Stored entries
--- START ---

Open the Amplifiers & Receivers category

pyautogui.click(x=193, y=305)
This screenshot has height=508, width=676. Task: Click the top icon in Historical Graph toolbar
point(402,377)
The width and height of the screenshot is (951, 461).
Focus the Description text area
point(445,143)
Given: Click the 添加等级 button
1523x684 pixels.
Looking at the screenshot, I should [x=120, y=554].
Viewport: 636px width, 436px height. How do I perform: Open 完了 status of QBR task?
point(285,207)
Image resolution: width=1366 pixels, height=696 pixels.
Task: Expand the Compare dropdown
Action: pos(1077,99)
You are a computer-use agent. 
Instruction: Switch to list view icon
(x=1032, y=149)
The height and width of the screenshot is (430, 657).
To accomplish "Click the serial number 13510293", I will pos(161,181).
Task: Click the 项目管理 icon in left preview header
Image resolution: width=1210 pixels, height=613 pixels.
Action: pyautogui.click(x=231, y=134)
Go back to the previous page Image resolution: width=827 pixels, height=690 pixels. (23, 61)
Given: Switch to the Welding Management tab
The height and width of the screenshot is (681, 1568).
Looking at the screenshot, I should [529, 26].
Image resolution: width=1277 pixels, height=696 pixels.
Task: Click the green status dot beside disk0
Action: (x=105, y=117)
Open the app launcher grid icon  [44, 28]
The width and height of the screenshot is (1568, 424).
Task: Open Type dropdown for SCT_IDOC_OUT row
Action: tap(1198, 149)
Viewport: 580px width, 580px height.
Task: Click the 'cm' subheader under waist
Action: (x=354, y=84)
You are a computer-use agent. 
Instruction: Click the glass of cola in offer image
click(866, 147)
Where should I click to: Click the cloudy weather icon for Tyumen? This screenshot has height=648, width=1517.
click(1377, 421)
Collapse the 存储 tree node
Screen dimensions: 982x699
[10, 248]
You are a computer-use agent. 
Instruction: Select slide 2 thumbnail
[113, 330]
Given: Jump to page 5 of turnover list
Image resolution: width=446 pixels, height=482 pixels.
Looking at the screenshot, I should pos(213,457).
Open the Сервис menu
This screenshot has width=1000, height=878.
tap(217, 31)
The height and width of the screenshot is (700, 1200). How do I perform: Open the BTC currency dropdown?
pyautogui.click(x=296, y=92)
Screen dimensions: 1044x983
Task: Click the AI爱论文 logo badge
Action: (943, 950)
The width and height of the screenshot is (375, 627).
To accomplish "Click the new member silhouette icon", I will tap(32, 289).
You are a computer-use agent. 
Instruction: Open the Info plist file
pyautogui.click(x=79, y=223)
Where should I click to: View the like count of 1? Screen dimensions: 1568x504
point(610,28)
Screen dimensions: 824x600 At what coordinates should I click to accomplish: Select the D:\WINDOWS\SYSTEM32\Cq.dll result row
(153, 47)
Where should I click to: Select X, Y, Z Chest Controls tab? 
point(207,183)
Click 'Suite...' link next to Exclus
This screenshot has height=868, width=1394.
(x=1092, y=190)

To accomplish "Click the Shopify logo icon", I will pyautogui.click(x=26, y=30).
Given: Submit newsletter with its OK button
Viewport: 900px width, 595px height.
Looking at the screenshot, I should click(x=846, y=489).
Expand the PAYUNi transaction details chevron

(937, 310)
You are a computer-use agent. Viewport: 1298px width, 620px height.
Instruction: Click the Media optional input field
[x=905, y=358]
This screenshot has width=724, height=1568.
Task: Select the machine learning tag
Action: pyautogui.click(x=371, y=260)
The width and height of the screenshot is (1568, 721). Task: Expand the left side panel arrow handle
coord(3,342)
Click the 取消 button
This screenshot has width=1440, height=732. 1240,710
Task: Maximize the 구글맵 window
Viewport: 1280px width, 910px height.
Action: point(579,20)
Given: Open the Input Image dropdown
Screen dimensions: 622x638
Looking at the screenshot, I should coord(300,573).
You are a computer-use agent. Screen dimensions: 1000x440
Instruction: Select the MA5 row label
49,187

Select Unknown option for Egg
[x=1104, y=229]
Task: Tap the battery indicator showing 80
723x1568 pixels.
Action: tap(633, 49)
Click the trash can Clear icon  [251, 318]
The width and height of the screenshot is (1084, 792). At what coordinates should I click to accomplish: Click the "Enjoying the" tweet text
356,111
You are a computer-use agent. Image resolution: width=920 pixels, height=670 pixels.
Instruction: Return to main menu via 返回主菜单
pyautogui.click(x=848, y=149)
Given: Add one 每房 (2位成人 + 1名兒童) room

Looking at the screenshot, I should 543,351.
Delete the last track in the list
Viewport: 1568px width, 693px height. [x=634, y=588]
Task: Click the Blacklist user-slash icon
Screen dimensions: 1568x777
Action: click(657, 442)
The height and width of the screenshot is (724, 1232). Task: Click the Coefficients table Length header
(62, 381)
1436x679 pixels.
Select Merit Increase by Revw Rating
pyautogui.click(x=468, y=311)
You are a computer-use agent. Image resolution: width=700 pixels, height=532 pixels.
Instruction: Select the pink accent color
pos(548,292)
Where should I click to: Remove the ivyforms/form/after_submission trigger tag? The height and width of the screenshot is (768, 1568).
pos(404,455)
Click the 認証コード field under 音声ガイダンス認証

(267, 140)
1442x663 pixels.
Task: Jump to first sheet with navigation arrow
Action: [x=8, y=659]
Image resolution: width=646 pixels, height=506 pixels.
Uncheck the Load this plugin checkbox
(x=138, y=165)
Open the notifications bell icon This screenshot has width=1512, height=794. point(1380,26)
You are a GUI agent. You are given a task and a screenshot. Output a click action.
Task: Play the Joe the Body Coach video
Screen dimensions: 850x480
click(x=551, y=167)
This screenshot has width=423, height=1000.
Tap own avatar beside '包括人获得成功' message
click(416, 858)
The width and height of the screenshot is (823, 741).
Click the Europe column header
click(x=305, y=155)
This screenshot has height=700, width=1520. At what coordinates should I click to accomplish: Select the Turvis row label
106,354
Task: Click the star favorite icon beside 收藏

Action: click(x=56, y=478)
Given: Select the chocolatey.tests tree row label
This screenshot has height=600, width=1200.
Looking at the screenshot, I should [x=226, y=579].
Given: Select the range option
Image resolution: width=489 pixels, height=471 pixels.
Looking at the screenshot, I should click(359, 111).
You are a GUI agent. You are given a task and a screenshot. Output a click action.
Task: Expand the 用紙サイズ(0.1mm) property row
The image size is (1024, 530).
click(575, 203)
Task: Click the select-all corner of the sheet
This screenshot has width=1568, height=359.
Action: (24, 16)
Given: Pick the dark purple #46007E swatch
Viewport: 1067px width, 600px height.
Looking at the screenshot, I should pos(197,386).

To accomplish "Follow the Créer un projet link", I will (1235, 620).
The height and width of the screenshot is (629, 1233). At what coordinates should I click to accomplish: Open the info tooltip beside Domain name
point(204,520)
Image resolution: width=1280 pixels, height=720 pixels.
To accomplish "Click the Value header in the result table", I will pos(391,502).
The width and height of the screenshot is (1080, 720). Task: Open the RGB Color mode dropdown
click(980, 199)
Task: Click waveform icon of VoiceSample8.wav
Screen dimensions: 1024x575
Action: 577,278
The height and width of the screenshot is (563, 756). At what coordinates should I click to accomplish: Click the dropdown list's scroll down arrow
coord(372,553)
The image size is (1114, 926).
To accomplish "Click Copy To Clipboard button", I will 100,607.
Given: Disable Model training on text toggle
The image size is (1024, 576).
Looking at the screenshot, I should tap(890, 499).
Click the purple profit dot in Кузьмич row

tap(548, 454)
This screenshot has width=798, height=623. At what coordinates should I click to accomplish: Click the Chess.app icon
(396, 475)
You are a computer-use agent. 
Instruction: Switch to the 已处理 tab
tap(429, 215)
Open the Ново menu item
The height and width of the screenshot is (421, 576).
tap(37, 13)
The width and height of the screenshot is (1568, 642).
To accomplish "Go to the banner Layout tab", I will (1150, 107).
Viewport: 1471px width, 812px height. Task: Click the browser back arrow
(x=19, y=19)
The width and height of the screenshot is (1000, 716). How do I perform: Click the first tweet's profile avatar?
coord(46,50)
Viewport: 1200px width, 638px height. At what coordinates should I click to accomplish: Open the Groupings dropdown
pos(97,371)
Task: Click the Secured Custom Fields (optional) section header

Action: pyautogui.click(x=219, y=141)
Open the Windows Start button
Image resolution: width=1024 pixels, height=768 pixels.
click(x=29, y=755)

--- END ---

> EXERCISE GOAL
All lines from the one that contains "Viewport: 1200px width, 638px" to the last line above must be given again exactly, with both included and nothing added.

> OUTPUT FOR THIS EXERCISE
Viewport: 1200px width, 638px height. At what coordinates should I click to accomplish: Open the Groupings dropdown
pos(97,371)
Task: Click the Secured Custom Fields (optional) section header

Action: pyautogui.click(x=219, y=141)
Open the Windows Start button
Image resolution: width=1024 pixels, height=768 pixels.
click(x=29, y=755)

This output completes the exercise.